Surface-modified cellulose nanocrystals. The thermal behaviour of the nanocellulose samples was assessed by thermogravimetric analyses (TGA) using a thermoanalyser TA 2000 for measuring the transformation in mass of the samples a function of time in an interval of 30–600 °C at a heating rate of 5 K min−1 under nitrogen gas at a flow rate of 20 mL min−1. The thermal transitions of the cellulose nanocrystals was studied by Differential Scanning Calorimeter (DSC) using a Netzsch 214 Polyma DSC at a heating rate of 5 K min−1. The morphology and topography of the samples was assessed by Scanning Transmission Electron Microscope (STEM) conducted on a Jeol JEM 2100F with accelerating voltage of 80 kV. For analysis, a droplet of diluted suspension of the sample was deposited on a carbon microgrid prior examination and allowed to dry. The chemical composition of the nanocrystals was analysed by Fourier-Transform Infrared-Spectroscopy (FTIR) using a Thermo-Scientific FTIR/ATR spectrometer, model Nicolet iS50. The spectra were the result of 32-times averaged scans and were acquired at a resolution of 4 cm−1 from 500 to 4000 cm−1. X-ray photoelectron spectroscopy was used to determine the chemical structure of the nanocrystals upon modification. The analyses were collected with a PHI VersaProbe II using a monochromatized A1 Kα radiation operating at 150 W and energy of 20 eV for individual photoelectron lines. All the binding energies were referenced to the C 1s hydrocarbon peak at 284.6 eV. The high-resolution C 1s spectrum was fitted using a Shirley background subtraction and a series of Voigt peaks. The crystallinity degree of the nanocrystals was measured via powder X-ray diffraction (PXRD) using a PANalytical X'Pert PRO X-ray system with the settings viz. current 40 mA, tension of 45 kV, at room temperature with step size of 0.05. The calculation of the crystallinity degree of the nanocrystals was estimated using the deconvolution of the PXRD spectra method.
ABS nanocomposites. The molecular weight of the ABS samples was determined by size exclusion chromatography (SEC) conducted on an Agilent PL-GPC 50 System, using polystyrene standards. THF (HPLC grade) as eluent at 40 °C. The morphology of the ABS samples was examined using a Transmission electron microscopy (TEM) TITAN 80–300 kV. Samples were prepared by ultramicrotomy technique and stained with osmium tetroxide (OsO4) vapours. The soluble fraction was precipitated from methanol and both fractions were dried under vacuum at 50 °C to constant weight and gravimetrically calculated. The gel-% was calculated by separating the gel fraction (insoluble) from the soluble fraction (free SAN), by dissolving 1 g of a polymerized ABS sample in 25 mL of a toluene/thf (50/50 solution) during 25 h. After that, the swollen gel was centrifuged for 1 hour at 20[thin space (1/6-em)]000 rpm and at −20 °C, in order to separate the two phases. The swelling index was determined as the ratio of the weight of swollen gel to that of the dry gel. The viscoelastic properties of the samples were measured on injection-molded specimens on a Dynamic Mechanical Analyzer (TA Instrument), in flexural mode from −140 °C to 110 °C, using a frequency of 0.1 Hz, an amplitude of 0.5 mm, and a heating rate of 5°C min−1. The impact strength was measured based on ASTM D256, using the Izod Impact Testing (Notched Izod) standard, where the sample is clamped into the pendulum impact test fixture with the notched side facing the striking edge of the pendulum.

Results and discussion

In this work, we modified the surface of cellulose nanocrystals via plasma-surface modification using a variety of monomer units (see Fig. 3) of different nature: caprolactone (CNCCa), styrene (CNCSt), and farnesene (CNCFa), to produce a polyester, polyolefin and polyterpene respectively.
image file: c9ra02451d-f3.tif
Fig. 3 Different monomers used for the surface functionalization of cellulose nanocrystals.

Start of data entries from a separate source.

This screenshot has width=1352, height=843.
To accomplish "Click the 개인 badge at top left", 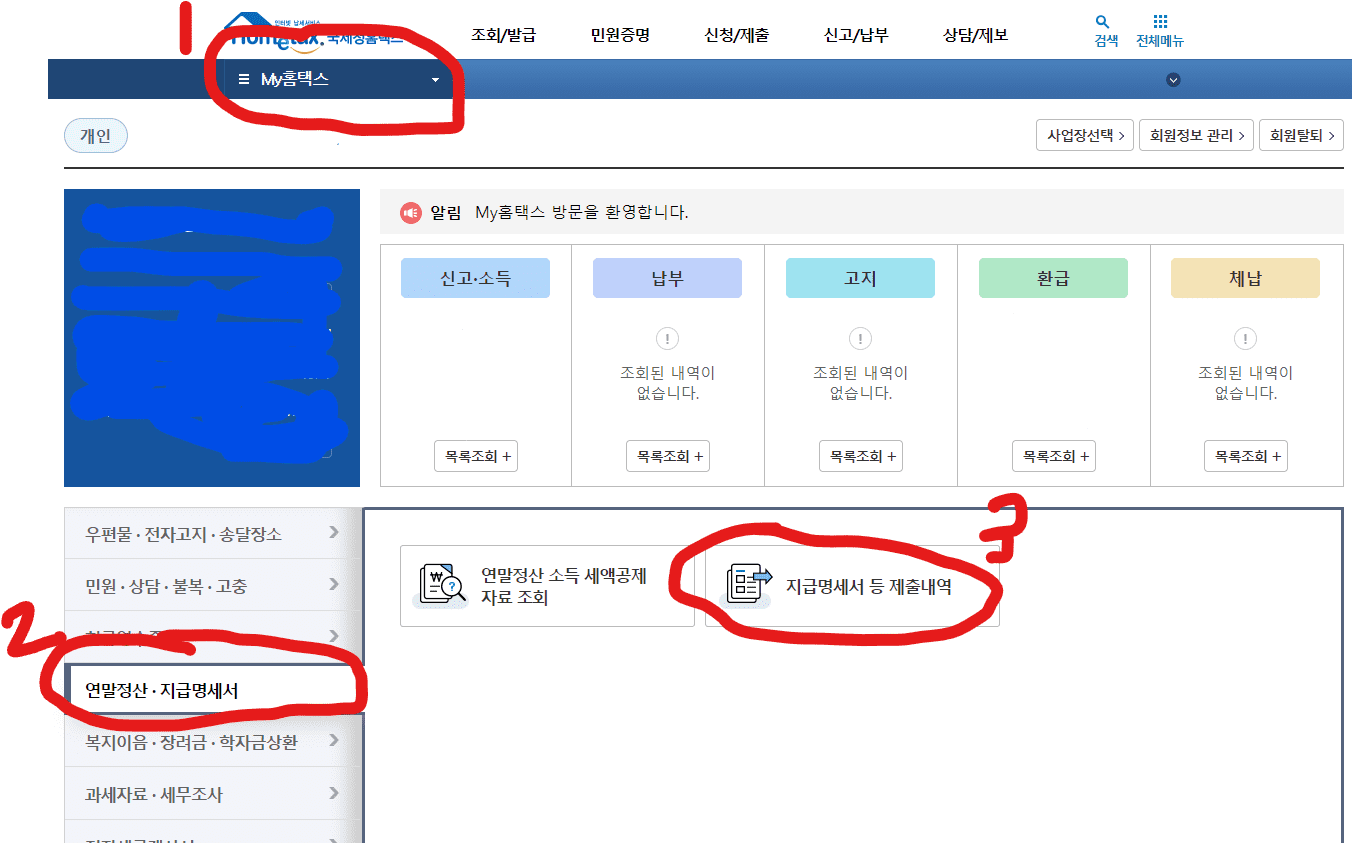I will [95, 135].
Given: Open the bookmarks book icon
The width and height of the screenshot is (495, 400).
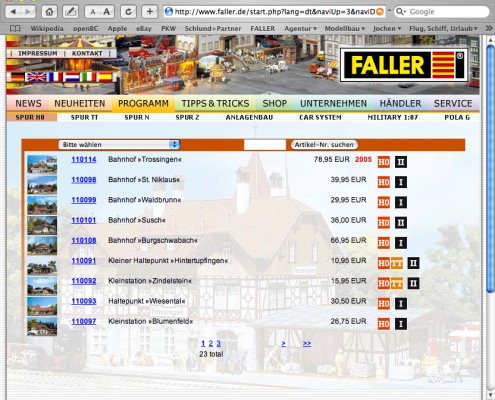Looking at the screenshot, I should (15, 29).
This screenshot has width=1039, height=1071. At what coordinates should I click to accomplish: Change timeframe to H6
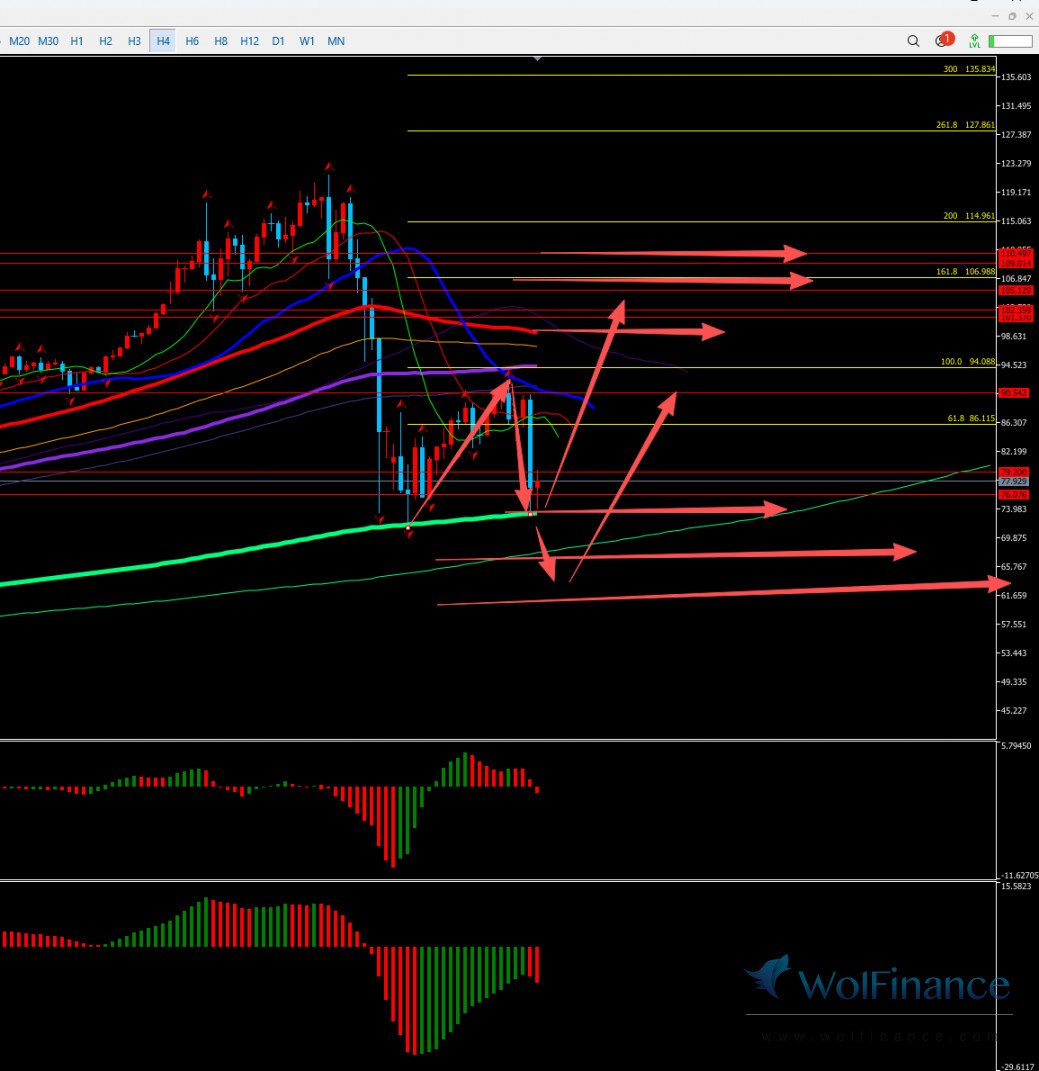coord(192,41)
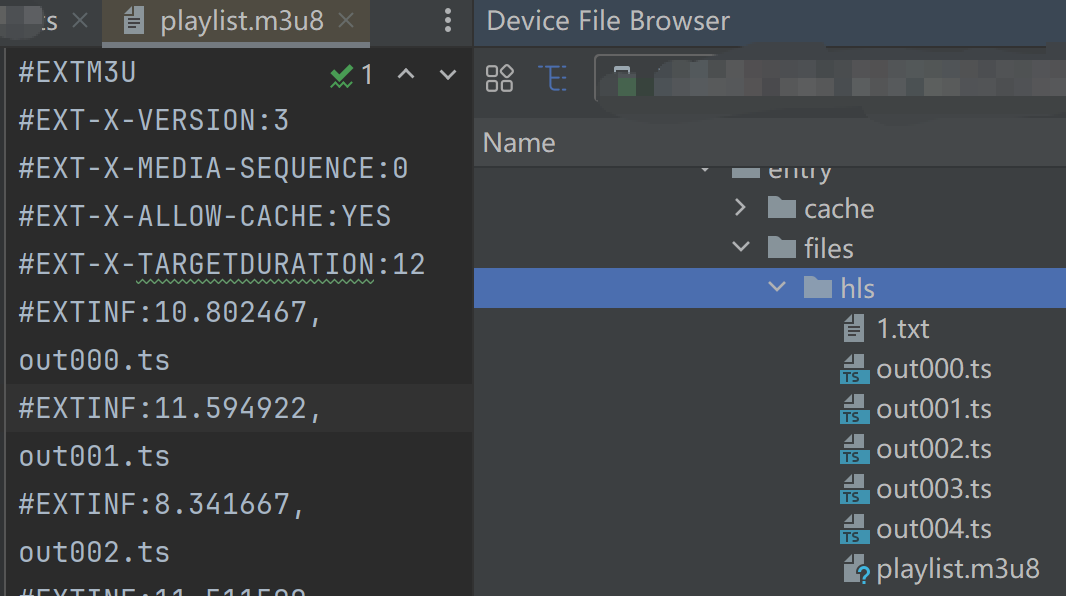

The modification was done in order to enhance the dispersion and compatibility with hydrophobic polymer matrixes of cellulose nanocrystals, proving at the same time the versatility of plasma-induced modification technique. In addition, the CNC's modified with polycaprolactone (CNCCa) were selected as model system to be tested as reinforcement additive of ABS nanocomposites. In plasma-induced polymerization, a strong electrical field ionizes and excites molecules and radicals, which then bombard the surface of the nanocrystals, inducing a chains growth on the surface via plasma deposition.8 A schematic representation of the custom-made plasma reactor used for the surface modification is shown in Fig. 1. As previously detailed in the experimental part, the reaction takes place in a flask, connected to a vacuum system which induces a flow in gas phase through the reaction chamber. Simultaneously, a radiofrequency generator electrically excites the medium, and generates plasma for its subsequent polymerization10 (real photographs of setup in Fig. S1).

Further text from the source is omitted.